DESCRIPTION (provided by applicant): Ependymomas are tumors of the brain and spinal cord. Treatment approaches and mortality rates for this disease have changed little over the last twenty years, highlighting the great need for new therapies. Histologic similarities among ependymomas have led investigators to treat these tumors as a single entity; but we have shown that ependymomas from different regions of the central nervous system include discrete clinical and molecular subtypes, suggesting they are different diseases. Thus, contemporary efforts to cure all patients with ependymoma must be concerned with understanding the biological basis of these disease subtypes, and where necessary, developing subtype-specific therapies. During the last funding cycle we developed a cross- species genomics approach that characterized genomic subtypes of human ependymoma and matched these with neural stem cells in the mouse to generate accurate models of the disease. We will build on this work to complete three Specific Aims designed to test the central hypothesis that 'Ependymoma subtypes are driven by distinct cell signals that can be targeted for therapeutic gain.' Aim 1 will employ new 'virus-pool' screens to test the in vivo oncogenic role of the top 90 candidate oncogenes and 40 tumor suppressor genes that we previously identified in ependymoma. We will thereby generate a 'clinic' of mice that recapitulate the full spectrum on human ependymoma subtypes. Aim 2 will interrogate the models developed in Aim 1 using high- throughput drug screens, kinome-wide binding and cell biology assays to pinpoint the key cell signals that maintain each ependymoma subtype that might therefore serve as therapeutic targets. Integration of these data with genetic analyses of human and mouse tumors will further validate candidate drug targets. Future clinical trials of therapies that target signals identified in Aim 2 will demand the selection of patients with the appropriate disease subtype. Therefore, Aim 3 will develop a robust Affymetrix Quantigene assay to reliably and rapidly diagnose ependymoma subtypes using formalin fixed paraffin embedded tissue.
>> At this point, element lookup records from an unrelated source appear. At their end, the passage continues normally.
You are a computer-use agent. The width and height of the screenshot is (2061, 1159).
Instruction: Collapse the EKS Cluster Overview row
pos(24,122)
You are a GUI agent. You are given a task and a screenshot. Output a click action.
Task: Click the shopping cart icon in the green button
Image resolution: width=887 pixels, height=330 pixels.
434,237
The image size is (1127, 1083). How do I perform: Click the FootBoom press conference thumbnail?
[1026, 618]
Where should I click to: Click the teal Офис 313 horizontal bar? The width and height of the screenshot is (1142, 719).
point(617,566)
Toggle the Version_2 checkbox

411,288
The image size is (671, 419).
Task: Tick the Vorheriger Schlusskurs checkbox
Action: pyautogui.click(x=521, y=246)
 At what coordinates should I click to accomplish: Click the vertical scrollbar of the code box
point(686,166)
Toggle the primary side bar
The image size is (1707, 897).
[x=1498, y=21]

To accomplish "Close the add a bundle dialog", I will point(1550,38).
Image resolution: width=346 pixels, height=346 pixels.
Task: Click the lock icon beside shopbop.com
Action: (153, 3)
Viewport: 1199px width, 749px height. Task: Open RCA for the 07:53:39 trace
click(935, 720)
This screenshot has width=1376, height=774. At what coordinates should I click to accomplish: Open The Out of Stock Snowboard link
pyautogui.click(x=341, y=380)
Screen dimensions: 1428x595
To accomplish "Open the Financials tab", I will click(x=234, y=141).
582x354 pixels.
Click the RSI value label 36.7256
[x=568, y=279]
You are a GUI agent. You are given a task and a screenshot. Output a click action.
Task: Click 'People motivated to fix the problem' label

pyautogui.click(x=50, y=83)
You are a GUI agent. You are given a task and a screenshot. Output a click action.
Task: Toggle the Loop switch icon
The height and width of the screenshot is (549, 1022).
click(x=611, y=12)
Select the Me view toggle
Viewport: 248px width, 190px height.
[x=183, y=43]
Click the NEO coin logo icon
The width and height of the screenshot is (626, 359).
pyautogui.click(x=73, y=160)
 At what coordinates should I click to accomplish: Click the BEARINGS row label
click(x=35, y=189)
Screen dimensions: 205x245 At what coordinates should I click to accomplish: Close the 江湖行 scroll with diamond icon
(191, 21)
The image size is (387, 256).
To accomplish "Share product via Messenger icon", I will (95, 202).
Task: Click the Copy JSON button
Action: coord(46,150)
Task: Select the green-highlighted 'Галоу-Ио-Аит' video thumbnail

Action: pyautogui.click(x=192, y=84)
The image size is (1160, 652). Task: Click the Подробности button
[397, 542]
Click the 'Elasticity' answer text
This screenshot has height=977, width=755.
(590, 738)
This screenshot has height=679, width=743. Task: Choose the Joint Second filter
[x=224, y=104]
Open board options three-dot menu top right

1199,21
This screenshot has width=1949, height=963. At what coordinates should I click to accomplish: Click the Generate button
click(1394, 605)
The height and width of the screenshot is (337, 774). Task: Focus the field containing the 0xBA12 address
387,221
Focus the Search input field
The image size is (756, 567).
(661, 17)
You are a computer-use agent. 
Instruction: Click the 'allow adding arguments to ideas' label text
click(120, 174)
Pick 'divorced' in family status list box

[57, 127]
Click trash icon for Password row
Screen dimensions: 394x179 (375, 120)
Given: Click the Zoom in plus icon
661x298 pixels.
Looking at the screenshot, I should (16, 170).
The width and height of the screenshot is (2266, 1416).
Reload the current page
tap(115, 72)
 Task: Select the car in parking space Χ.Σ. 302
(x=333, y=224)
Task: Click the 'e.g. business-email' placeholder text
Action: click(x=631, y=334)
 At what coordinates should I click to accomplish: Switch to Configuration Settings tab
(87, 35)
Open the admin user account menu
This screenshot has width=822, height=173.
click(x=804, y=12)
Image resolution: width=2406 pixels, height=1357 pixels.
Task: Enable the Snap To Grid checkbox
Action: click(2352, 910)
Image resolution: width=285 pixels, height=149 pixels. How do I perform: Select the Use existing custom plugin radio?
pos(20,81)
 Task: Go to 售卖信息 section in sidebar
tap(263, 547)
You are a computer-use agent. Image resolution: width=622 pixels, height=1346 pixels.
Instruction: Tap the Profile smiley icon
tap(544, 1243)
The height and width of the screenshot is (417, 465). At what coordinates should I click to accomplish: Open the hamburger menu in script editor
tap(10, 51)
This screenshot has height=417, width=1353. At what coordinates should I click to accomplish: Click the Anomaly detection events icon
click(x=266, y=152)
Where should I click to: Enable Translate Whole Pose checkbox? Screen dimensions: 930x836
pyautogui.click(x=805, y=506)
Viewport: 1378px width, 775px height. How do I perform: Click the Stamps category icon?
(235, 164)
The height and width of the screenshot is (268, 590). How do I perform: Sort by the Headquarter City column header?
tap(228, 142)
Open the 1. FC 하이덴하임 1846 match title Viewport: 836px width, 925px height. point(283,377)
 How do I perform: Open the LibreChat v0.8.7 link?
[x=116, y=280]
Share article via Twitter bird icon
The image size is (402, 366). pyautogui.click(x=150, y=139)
描述（由申请人提供）：室管膜瘤是脑和脊髓的肿瘤。在过去二十年里，这种疾病的治疗方法和死亡率几乎没有变化，这凸显了对新疗法的巨大需求。室管膜瘤之间的组织学相似性使得研究人员将这些肿瘤视为一个单一的实体。但我们已经证明，来自中枢神经系统不同区域的室管膜瘤包括不同的临床和分子亚型，表明它们是不同的疾病。因此，当代治愈所有室管膜瘤患者的努力必须关注了解这些疾病亚型的生物学基础，并在必要时开发亚型特异性疗法。在上一个资助周期中，我们开发了一种跨物种基因组学方法，该方法描述了人类室管膜瘤的基因组亚型，并将其与小鼠的神经干细胞相匹配，以生成该疾病的准确模型。我们将在这项工作的基础上完成三个具体目标，旨在测试“室管膜瘤亚型是由不同的细胞信号驱动的，这些信号可以针对治疗效果”这一中心假设。目标1将 采用新的“病毒库”筛选来测试我们之前在室管膜瘤中鉴定的前 90 种候选癌基因和 40 种肿瘤抑制基因的体内致癌作用。因此，我们将建立一个小鼠“诊所”，概括人类室管膜瘤亚型的全谱。目标 2 将使用高通量药物筛选、全激酶组结合和细胞生物学测定来询问目标 1 中开发的模型，以查明维持每种室管膜瘤亚型的关键细胞信号，从而可以作为治疗靶点。将这些数据与人类和小鼠肿瘤的遗传分析相结合将进一步验证候选药物靶点。针对目标 2 中确定的信号的疗法的未来临床试验 将需要选择具有适当疾病亚型的患者。因此，Aim 3 将开发一种强大的 Affymetrix Quantigene 检测方法，使用福尔马林固定石蜡包埋的组织可靠、快速地诊断室管膜瘤亚型。